Мне бы хотелось как выразить свою солидарность с озвученным И. Про­хоровой и Н. Поселягиным диагнозом современной ситуации в российской гуманитаристике, так и высказать некоторые сомнения по поводу предлагае­мой ими стратегии выхода из этой ситуации. Полагаю, что призыв «поставить человека во главу угла», как бы этот «человек» ни понимался, не годится в качестве знамени, вокруг которого могли бы консолидироваться «живые силы» российской науки. Причин — я постараюсь показать — несколько: предлагаемый «новый поворот» не совсем нов; он по своей природе часто не­разборчив в выборе партнеров и союзников, а порою априори исключает из диалога партнеров вполне достойных; и, наконец, он склонен игнорировать свои внутренние противоречия. Все эти недостатки делают программу «ант­ропологического поворота» не вполне адекватной задачам преодоления ре­гиональной и дисциплинарной провинциальности отечественной гуманита- ристики. Иными словами, вопрос Андрея Макаревича по поводу «нового поворота» — «что он нам несет?» — я бы сформулировал иначе: а несет ли он нам то, что мы от него ожидаем?

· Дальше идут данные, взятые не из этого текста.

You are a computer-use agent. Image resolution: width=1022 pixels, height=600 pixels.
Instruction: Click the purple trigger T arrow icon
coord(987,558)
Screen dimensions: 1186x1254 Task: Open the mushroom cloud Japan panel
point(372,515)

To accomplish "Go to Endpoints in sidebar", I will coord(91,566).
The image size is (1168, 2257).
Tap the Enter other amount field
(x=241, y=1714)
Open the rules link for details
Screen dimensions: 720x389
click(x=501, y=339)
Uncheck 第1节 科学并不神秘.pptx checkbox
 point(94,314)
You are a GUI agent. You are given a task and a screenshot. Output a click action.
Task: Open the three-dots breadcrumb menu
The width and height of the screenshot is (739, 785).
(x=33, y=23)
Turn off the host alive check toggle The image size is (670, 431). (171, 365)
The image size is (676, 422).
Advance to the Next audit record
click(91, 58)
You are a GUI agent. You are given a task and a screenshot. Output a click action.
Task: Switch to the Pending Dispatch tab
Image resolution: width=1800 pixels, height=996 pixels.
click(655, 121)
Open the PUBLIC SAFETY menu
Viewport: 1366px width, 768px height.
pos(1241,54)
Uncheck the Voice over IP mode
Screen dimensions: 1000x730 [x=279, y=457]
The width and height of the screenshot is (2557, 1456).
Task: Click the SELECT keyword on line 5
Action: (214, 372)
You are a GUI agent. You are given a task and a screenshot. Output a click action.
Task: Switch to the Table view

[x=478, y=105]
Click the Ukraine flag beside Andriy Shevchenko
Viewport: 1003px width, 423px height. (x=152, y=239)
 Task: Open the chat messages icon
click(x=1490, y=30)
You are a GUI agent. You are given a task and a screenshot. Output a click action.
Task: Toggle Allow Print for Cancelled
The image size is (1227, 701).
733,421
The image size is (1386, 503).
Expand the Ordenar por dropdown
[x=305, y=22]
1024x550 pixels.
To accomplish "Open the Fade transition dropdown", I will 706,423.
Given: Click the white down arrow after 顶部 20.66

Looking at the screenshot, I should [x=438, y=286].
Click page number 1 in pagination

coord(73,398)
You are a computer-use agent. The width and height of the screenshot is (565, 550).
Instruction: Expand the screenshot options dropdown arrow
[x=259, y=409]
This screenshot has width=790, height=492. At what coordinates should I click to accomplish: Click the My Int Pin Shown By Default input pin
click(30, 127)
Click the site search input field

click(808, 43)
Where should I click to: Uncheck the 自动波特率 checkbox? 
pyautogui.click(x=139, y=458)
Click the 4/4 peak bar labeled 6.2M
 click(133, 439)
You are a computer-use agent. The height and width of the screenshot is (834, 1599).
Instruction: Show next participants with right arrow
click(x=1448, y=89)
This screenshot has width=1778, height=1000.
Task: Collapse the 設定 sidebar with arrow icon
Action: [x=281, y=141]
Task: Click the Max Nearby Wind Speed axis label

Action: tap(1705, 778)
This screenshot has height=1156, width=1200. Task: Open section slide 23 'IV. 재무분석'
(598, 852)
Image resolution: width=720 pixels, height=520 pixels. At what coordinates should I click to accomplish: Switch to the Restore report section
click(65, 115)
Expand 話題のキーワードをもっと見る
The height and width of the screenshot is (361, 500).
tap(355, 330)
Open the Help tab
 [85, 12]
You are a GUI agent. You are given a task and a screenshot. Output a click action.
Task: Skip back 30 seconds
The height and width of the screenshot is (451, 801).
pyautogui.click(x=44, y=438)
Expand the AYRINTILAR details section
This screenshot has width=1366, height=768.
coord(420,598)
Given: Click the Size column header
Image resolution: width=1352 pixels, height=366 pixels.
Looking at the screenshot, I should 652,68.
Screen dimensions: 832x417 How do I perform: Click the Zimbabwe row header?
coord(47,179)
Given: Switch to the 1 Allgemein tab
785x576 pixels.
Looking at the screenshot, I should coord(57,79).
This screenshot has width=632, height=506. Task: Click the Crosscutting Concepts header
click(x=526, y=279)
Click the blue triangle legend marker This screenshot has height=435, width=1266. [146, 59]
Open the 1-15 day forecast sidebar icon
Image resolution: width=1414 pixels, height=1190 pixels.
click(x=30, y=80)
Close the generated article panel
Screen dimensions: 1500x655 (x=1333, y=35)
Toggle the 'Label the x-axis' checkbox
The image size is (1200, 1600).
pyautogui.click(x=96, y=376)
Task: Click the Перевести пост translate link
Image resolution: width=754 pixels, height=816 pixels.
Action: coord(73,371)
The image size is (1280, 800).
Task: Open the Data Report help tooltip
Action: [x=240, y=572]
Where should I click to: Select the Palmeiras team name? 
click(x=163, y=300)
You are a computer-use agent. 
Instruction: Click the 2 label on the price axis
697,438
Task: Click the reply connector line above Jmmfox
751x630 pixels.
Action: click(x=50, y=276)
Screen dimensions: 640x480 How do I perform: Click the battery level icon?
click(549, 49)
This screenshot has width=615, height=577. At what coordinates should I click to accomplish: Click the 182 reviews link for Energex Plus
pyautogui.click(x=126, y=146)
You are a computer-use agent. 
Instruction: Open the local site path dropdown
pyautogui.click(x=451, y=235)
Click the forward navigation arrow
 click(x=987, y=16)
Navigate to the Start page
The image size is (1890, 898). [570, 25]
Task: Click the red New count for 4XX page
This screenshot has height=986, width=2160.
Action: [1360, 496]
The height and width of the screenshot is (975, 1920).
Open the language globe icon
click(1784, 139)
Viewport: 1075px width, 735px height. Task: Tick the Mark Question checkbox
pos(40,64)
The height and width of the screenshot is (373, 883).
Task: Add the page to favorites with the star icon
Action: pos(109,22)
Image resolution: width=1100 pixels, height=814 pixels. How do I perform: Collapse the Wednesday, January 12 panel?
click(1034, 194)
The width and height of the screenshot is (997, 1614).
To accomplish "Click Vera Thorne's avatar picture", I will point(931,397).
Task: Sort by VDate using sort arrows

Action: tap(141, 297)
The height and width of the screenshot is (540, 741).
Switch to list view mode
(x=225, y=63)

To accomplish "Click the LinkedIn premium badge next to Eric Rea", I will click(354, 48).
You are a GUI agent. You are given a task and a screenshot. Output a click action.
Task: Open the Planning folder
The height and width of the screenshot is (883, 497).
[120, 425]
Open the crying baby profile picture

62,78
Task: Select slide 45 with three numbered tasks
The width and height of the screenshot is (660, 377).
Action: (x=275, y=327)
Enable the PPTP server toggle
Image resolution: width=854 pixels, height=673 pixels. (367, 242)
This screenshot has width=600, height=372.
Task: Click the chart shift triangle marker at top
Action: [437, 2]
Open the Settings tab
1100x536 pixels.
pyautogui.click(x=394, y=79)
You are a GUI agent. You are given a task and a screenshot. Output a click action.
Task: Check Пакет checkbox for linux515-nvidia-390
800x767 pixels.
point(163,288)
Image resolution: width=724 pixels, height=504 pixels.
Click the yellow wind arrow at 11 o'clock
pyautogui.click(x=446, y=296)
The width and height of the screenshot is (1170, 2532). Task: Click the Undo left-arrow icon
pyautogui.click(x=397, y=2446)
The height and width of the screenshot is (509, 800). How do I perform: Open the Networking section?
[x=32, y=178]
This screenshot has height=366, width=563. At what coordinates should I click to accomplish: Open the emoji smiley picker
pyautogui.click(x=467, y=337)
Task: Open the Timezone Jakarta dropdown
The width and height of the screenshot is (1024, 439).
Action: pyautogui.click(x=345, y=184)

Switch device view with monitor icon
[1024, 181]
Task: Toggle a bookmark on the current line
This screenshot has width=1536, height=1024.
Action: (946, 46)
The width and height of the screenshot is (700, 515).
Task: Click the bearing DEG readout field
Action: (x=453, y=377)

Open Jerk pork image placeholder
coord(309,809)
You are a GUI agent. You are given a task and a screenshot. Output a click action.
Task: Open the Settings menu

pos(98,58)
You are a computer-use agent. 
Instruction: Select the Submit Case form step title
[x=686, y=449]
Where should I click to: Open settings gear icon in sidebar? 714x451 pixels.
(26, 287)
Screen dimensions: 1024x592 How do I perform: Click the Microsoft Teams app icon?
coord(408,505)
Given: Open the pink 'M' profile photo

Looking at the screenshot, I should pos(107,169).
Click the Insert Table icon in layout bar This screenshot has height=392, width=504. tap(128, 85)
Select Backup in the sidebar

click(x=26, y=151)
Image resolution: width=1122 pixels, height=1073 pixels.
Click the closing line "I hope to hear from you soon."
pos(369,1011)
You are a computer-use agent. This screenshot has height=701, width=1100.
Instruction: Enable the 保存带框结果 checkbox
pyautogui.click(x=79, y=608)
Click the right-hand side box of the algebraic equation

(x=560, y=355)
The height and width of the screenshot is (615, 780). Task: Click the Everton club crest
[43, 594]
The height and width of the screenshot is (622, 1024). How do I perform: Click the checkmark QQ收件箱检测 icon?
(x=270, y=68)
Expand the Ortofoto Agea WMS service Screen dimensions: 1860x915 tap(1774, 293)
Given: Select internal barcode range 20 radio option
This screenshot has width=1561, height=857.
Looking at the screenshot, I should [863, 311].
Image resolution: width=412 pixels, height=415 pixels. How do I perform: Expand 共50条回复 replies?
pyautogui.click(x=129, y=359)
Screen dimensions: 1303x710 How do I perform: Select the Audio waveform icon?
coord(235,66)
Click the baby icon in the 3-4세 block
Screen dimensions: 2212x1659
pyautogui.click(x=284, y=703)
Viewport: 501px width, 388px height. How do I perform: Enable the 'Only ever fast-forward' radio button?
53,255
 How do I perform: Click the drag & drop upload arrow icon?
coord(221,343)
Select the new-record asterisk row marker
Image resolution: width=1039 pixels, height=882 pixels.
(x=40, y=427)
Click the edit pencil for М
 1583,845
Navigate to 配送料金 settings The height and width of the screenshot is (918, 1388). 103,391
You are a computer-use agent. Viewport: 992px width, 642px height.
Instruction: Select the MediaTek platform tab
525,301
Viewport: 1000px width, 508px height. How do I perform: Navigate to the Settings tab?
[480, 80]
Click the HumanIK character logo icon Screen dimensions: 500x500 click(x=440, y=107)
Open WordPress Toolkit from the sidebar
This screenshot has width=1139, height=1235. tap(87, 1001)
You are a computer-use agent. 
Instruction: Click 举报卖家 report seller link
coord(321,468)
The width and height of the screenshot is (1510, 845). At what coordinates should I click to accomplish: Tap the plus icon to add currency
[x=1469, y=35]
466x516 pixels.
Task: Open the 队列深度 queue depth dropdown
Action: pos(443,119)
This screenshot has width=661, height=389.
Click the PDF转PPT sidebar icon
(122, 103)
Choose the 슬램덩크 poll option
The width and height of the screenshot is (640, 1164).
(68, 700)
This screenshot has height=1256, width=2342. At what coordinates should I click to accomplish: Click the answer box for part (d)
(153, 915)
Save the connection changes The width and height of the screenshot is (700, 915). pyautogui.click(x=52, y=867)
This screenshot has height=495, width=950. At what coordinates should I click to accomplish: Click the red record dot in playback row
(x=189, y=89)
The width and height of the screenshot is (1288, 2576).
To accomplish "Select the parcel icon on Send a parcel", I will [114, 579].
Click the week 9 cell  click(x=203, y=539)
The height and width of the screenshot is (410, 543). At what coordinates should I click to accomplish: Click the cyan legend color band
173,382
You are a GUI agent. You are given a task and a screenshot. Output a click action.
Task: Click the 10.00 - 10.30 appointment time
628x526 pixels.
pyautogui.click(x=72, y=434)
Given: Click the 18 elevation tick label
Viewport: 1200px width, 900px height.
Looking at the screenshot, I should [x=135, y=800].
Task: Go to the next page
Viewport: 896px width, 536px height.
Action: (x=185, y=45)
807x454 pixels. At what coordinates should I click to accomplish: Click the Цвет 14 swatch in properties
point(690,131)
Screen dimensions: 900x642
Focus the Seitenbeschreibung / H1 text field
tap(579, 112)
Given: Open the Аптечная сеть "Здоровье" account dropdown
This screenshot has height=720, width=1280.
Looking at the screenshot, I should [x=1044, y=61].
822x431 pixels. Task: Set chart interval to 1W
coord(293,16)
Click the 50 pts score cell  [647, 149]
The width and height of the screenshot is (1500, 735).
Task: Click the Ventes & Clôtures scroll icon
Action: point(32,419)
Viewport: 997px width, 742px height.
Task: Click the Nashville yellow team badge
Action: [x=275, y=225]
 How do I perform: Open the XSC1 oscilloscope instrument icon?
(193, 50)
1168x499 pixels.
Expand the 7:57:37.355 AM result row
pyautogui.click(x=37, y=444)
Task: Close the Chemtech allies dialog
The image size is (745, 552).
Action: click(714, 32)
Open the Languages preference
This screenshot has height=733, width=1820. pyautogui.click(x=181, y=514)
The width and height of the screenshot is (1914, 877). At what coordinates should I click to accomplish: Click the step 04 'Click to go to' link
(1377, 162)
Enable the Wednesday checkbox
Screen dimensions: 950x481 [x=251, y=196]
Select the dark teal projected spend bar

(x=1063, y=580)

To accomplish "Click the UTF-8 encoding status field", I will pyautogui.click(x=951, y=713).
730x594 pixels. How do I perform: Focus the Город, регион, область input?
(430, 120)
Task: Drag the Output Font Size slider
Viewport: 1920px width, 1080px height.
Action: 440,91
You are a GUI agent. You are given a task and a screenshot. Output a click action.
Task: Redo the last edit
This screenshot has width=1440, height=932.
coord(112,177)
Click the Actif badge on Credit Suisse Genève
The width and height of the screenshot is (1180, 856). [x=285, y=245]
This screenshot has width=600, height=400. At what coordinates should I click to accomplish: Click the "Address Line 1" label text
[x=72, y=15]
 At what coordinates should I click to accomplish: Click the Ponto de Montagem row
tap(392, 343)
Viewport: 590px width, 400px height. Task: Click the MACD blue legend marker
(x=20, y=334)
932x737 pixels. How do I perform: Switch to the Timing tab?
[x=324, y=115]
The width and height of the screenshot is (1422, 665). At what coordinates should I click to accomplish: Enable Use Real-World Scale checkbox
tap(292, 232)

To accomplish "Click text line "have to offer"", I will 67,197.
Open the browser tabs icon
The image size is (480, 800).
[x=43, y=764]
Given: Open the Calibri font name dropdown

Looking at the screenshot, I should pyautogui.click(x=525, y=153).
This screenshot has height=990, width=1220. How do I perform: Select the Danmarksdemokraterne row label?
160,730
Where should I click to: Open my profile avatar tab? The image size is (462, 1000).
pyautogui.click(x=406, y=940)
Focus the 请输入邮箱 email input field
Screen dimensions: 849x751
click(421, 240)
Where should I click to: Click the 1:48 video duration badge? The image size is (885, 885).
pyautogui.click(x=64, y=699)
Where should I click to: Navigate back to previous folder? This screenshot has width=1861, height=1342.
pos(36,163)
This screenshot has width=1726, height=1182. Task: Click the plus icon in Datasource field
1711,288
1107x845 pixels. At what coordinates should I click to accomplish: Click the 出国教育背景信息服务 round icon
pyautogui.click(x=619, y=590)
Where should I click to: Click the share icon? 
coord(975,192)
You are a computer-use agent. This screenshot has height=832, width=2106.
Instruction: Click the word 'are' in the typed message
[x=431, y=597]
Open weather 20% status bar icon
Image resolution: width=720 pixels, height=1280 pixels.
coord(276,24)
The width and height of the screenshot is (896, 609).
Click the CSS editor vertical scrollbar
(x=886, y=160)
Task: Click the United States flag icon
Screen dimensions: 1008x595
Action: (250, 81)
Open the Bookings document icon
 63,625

В первую очередь, хотелось бы подчеркнуть, что я разделяю многие цели и задачи наметившегося на страницах «НЛО» и нескольких родственных жур­налов интеллектуального движения, а также многие пункты предложенного И. Прохоровой и Н. Поселягиным диагноза современной ситуации в отече­ственной гуманитаристике. Российские гуманитарные науки действительно до сих пор больны региональным изоляционизмом, культурным снобизмом и провинциальной узостью своего интеллектуального горизонта[2]. Даже не­малое число действительных исключений из данного обобщения, в том числе перечисляемых И. Прохоровой и Н. Поселягиным российских авторов, пока не в силах изменить факт объективной периферийности отечественной науки в мировом масштабе. Тем не менее делать кое-что можно и нужно: в частности, необходимо подвергнуть серьезной критике теории «особого пути» России, а также теории исключительности тоталитарных обществ и, наконец, «реши­тельно ввести Россию как предмет исследования в международный контекст и попытаться найти новую оптику сравнительного изучения различных ло­кальных историй»[3]. Я также поддерживаю идею Кевина Платта о том, что «на пороге», то есть «на границах дисциплин и различных локальных культур <...>, — это лучшее место для работы, которую нам предстоит совершить»[4]. Несмотря на все реальные опасности междисциплинарности и двойной карь­еры, такая позиция помогает «не делить мир на жрецов и профанов <...>, а ис­кать живую мысль в любой области, как бы она себя ни называла»[5].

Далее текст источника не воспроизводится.